Every line from the start of the records below to the line containing "Given: Switch to the Workspaces tab" should be retyped exactly, that line included, and no others.

━━━━━ INFORMATION PROVIDED ━━━━━

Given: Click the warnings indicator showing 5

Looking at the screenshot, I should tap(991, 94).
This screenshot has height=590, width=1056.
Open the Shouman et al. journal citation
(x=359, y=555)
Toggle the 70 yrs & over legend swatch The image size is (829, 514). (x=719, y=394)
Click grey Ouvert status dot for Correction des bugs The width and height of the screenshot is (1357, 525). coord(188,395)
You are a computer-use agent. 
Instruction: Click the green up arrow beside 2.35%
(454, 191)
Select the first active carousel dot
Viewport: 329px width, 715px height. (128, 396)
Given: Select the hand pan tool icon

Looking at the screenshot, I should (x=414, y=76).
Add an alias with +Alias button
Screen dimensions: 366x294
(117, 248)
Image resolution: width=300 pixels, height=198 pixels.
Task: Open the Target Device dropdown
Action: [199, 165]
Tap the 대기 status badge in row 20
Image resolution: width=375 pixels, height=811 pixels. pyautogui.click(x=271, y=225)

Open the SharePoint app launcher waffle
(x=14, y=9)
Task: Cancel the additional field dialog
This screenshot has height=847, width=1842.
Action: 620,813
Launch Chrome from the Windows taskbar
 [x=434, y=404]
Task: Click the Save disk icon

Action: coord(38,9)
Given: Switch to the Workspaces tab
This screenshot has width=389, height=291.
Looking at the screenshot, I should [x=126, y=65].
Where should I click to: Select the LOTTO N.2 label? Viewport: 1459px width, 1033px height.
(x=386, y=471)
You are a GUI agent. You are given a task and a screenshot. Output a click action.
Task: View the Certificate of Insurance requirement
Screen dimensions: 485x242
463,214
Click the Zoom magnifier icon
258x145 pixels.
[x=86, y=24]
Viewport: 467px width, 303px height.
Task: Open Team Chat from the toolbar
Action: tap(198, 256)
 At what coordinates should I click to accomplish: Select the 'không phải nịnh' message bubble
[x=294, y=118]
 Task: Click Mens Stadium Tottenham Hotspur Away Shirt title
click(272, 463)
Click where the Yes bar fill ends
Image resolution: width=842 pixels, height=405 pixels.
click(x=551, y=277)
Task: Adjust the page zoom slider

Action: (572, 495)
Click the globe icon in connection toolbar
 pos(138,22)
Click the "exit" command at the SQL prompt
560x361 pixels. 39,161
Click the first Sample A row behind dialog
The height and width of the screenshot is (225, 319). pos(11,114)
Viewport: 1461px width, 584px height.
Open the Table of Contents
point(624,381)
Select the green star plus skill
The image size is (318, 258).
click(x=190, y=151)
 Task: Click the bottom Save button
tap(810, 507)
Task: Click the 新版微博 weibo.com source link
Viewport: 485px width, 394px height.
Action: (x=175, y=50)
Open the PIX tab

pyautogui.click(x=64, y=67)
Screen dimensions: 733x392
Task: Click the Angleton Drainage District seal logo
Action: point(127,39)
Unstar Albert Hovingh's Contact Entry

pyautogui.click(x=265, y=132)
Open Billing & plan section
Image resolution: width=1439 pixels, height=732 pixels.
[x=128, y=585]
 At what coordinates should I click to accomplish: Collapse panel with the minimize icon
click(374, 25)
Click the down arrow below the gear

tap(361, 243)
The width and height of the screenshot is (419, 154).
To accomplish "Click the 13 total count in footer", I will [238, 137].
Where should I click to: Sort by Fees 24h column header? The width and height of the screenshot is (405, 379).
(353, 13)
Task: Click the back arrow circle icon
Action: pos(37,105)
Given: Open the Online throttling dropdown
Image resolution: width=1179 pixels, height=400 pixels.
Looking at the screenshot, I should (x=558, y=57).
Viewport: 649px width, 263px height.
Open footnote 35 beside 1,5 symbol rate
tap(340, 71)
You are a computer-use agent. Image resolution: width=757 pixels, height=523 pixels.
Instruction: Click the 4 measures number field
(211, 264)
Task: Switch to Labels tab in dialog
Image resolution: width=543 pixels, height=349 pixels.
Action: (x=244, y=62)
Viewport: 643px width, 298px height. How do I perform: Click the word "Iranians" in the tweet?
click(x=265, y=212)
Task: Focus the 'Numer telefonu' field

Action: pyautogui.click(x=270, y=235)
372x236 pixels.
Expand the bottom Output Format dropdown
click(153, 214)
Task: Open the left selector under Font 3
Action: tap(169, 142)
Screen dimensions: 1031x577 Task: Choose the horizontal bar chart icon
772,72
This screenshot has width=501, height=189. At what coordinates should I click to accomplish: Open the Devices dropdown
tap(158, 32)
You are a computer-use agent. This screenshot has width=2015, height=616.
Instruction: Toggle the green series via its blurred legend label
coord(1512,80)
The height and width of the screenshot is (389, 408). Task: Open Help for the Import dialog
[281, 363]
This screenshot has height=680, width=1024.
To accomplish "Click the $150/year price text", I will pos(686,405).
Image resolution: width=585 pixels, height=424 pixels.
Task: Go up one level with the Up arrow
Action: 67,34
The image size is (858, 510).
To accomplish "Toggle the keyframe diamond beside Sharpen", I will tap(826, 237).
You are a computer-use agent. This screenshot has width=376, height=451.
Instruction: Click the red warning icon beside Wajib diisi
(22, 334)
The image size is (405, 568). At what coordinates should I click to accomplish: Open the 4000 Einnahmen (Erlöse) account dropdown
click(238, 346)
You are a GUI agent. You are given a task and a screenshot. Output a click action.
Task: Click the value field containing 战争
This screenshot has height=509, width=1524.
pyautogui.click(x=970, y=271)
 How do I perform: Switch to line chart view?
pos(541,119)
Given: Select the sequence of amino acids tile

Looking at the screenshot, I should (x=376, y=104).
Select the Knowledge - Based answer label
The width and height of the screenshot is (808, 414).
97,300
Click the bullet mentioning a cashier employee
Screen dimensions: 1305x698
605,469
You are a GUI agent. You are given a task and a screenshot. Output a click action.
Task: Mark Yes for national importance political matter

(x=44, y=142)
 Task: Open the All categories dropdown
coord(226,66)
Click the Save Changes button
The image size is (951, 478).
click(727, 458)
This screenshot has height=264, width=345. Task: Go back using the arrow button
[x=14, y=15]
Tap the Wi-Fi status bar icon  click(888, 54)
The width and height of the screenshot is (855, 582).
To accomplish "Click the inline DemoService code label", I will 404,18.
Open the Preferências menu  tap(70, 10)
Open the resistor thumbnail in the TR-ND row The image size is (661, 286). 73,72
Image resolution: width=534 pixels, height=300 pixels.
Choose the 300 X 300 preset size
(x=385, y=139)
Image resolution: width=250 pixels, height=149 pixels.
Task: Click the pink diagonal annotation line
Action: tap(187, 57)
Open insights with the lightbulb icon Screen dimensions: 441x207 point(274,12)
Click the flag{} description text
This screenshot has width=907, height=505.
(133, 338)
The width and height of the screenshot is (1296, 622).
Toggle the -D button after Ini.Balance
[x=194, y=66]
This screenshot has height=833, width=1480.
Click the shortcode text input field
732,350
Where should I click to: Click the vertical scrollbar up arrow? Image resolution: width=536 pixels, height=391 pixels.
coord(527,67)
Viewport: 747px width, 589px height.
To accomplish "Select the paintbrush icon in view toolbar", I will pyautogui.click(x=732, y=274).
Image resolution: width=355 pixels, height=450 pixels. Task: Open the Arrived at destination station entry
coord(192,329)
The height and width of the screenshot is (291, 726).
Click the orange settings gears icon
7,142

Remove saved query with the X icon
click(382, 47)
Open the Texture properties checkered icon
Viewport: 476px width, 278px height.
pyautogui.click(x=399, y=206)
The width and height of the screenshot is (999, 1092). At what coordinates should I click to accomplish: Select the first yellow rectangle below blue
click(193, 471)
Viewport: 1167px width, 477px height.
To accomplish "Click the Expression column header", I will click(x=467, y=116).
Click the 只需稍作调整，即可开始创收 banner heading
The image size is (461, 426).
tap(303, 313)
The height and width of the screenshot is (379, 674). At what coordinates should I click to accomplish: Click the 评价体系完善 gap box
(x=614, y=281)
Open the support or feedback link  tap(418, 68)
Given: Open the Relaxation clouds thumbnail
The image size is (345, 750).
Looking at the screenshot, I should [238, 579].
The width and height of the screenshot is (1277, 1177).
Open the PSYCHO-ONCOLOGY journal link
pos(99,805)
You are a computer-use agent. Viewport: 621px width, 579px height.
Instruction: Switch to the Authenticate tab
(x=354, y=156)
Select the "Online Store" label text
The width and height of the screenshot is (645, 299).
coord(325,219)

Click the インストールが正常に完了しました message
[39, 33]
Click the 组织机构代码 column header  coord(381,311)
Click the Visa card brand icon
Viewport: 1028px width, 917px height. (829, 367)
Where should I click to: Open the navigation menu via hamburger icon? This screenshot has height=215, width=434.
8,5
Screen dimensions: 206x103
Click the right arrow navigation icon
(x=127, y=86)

━━━━━

◆ **OUTPUT FOR THIS TASK**:
Given: Click the warnings indicator showing 5

Looking at the screenshot, I should tap(991, 94).
This screenshot has height=590, width=1056.
Open the Shouman et al. journal citation
(x=359, y=555)
Toggle the 70 yrs & over legend swatch The image size is (829, 514). (x=719, y=394)
Click grey Ouvert status dot for Correction des bugs The width and height of the screenshot is (1357, 525). coord(188,395)
You are a computer-use agent. 
Instruction: Click the green up arrow beside 2.35%
(454, 191)
Select the first active carousel dot
Viewport: 329px width, 715px height. (128, 396)
Given: Select the hand pan tool icon

Looking at the screenshot, I should (x=414, y=76).
Add an alias with +Alias button
Screen dimensions: 366x294
(117, 248)
Image resolution: width=300 pixels, height=198 pixels.
Task: Open the Target Device dropdown
Action: [199, 165]
Tap the 대기 status badge in row 20
Image resolution: width=375 pixels, height=811 pixels. pyautogui.click(x=271, y=225)

Open the SharePoint app launcher waffle
(x=14, y=9)
Task: Cancel the additional field dialog
This screenshot has height=847, width=1842.
Action: 620,813
Launch Chrome from the Windows taskbar
 [x=434, y=404]
Task: Click the Save disk icon

Action: coord(38,9)
Given: Switch to the Workspaces tab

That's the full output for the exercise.